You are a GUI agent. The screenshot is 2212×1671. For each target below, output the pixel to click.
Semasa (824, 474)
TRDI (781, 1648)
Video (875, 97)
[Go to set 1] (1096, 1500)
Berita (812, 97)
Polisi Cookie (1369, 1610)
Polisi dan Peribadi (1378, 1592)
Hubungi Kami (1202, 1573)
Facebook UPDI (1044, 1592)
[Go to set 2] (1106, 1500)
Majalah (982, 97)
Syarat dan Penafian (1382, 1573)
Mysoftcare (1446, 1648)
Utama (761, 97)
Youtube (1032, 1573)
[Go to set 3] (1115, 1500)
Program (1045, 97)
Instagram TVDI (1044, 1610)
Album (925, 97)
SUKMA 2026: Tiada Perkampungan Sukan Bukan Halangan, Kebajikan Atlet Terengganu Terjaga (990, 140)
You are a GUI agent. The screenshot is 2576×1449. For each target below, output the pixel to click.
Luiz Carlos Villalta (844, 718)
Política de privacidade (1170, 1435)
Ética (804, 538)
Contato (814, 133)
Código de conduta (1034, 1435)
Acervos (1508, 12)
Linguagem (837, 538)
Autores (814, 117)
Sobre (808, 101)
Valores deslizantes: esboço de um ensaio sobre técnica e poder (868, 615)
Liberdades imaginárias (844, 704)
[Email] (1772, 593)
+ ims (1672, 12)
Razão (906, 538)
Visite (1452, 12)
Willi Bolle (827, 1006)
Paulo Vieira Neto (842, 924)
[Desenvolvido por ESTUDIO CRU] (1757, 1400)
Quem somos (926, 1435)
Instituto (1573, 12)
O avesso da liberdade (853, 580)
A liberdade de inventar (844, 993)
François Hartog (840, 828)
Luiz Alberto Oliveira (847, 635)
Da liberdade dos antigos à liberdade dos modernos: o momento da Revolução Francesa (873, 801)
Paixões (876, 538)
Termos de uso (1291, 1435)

__What is required__: Give the number of lines in the listing above that hold the string "Luiz", with nothing else.

__Written reply__: 2